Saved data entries
-- Opening Marker --

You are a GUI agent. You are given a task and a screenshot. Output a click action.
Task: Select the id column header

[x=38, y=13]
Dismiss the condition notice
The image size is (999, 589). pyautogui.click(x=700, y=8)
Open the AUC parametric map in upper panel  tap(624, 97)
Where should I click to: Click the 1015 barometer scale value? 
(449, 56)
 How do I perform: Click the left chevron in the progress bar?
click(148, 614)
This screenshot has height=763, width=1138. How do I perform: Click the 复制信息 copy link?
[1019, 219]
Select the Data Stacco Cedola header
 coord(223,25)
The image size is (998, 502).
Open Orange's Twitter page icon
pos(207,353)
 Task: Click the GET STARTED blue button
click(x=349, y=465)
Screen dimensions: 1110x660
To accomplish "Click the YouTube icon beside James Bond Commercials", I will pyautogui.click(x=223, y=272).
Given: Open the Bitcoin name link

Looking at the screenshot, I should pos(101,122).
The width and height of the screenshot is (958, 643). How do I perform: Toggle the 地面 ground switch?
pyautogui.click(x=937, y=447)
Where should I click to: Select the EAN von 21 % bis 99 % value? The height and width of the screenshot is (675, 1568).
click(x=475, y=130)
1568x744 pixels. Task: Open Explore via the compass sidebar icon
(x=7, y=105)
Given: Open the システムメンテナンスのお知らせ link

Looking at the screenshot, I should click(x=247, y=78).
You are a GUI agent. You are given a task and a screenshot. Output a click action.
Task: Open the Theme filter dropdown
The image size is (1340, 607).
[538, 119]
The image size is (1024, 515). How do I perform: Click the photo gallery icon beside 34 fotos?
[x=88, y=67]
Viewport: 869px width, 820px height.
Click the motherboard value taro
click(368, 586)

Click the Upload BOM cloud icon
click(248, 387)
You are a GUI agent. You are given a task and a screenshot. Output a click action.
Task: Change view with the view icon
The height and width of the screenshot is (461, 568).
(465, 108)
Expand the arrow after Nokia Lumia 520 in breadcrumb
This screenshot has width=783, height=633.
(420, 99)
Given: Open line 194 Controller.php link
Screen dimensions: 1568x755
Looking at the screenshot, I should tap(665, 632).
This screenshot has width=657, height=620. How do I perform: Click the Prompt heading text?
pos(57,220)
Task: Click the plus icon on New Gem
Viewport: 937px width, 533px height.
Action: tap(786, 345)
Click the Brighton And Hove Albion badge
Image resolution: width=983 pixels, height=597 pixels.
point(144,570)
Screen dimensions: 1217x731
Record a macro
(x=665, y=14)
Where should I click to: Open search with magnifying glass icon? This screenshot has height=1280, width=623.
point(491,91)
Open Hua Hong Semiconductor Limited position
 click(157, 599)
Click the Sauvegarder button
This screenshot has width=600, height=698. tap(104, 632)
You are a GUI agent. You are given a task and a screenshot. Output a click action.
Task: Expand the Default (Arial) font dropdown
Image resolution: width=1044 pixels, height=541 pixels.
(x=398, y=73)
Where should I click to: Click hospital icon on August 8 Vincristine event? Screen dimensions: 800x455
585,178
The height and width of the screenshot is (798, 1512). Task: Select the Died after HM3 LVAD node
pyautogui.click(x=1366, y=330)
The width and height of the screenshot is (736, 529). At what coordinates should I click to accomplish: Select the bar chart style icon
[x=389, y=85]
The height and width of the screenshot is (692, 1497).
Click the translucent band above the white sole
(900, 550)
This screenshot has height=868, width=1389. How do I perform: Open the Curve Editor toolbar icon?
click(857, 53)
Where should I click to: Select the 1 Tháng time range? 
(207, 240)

-- Closing Marker --

> ABOUT THIS EXERCISE: Print all of the entries exactly as they appear.

> REPLY TO THE EXERCISE:
You are a GUI agent. You are given a task and a screenshot. Output a click action.
Task: Select the id column header

[x=38, y=13]
Dismiss the condition notice
The image size is (999, 589). pyautogui.click(x=700, y=8)
Open the AUC parametric map in upper panel  tap(624, 97)
Where should I click to: Click the 1015 barometer scale value? 
(449, 56)
 How do I perform: Click the left chevron in the progress bar?
click(148, 614)
This screenshot has height=763, width=1138. How do I perform: Click the 复制信息 copy link?
[1019, 219]
Select the Data Stacco Cedola header
 coord(223,25)
The image size is (998, 502).
Open Orange's Twitter page icon
pos(207,353)
 Task: Click the GET STARTED blue button
click(x=349, y=465)
Screen dimensions: 1110x660
To accomplish "Click the YouTube icon beside James Bond Commercials", I will pyautogui.click(x=223, y=272).
Given: Open the Bitcoin name link

Looking at the screenshot, I should pos(101,122).
The width and height of the screenshot is (958, 643). How do I perform: Toggle the 地面 ground switch?
pyautogui.click(x=937, y=447)
Where should I click to: Select the EAN von 21 % bis 99 % value? The height and width of the screenshot is (675, 1568).
click(x=475, y=130)
1568x744 pixels. Task: Open Explore via the compass sidebar icon
(x=7, y=105)
Given: Open the システムメンテナンスのお知らせ link

Looking at the screenshot, I should click(x=247, y=78).
You are a GUI agent. You are given a task and a screenshot. Output a click action.
Task: Open the Theme filter dropdown
The image size is (1340, 607).
[538, 119]
The image size is (1024, 515). How do I perform: Click the photo gallery icon beside 34 fotos?
[x=88, y=67]
Viewport: 869px width, 820px height.
Click the motherboard value taro
click(368, 586)

Click the Upload BOM cloud icon
click(248, 387)
You are a GUI agent. You are given a task and a screenshot. Output a click action.
Task: Change view with the view icon
The height and width of the screenshot is (461, 568).
(465, 108)
Expand the arrow after Nokia Lumia 520 in breadcrumb
This screenshot has width=783, height=633.
(420, 99)
Given: Open line 194 Controller.php link
Screen dimensions: 1568x755
Looking at the screenshot, I should tap(665, 632).
This screenshot has width=657, height=620. How do I perform: Click the Prompt heading text?
pos(57,220)
Task: Click the plus icon on New Gem
Viewport: 937px width, 533px height.
Action: tap(786, 345)
Click the Brighton And Hove Albion badge
Image resolution: width=983 pixels, height=597 pixels.
point(144,570)
Screen dimensions: 1217x731
Record a macro
(x=665, y=14)
Where should I click to: Open search with magnifying glass icon? This screenshot has height=1280, width=623.
point(491,91)
Open Hua Hong Semiconductor Limited position
 click(157, 599)
Click the Sauvegarder button
This screenshot has width=600, height=698. tap(104, 632)
You are a GUI agent. You are given a task and a screenshot. Output a click action.
Task: Expand the Default (Arial) font dropdown
Image resolution: width=1044 pixels, height=541 pixels.
(x=398, y=73)
Where should I click to: Click hospital icon on August 8 Vincristine event? Screen dimensions: 800x455
585,178
The height and width of the screenshot is (798, 1512). Task: Select the Died after HM3 LVAD node
pyautogui.click(x=1366, y=330)
The width and height of the screenshot is (736, 529). At what coordinates should I click to accomplish: Select the bar chart style icon
[x=389, y=85]
The height and width of the screenshot is (692, 1497).
Click the translucent band above the white sole
(900, 550)
This screenshot has height=868, width=1389. How do I perform: Open the Curve Editor toolbar icon?
click(857, 53)
Where should I click to: Select the 1 Tháng time range? 
(207, 240)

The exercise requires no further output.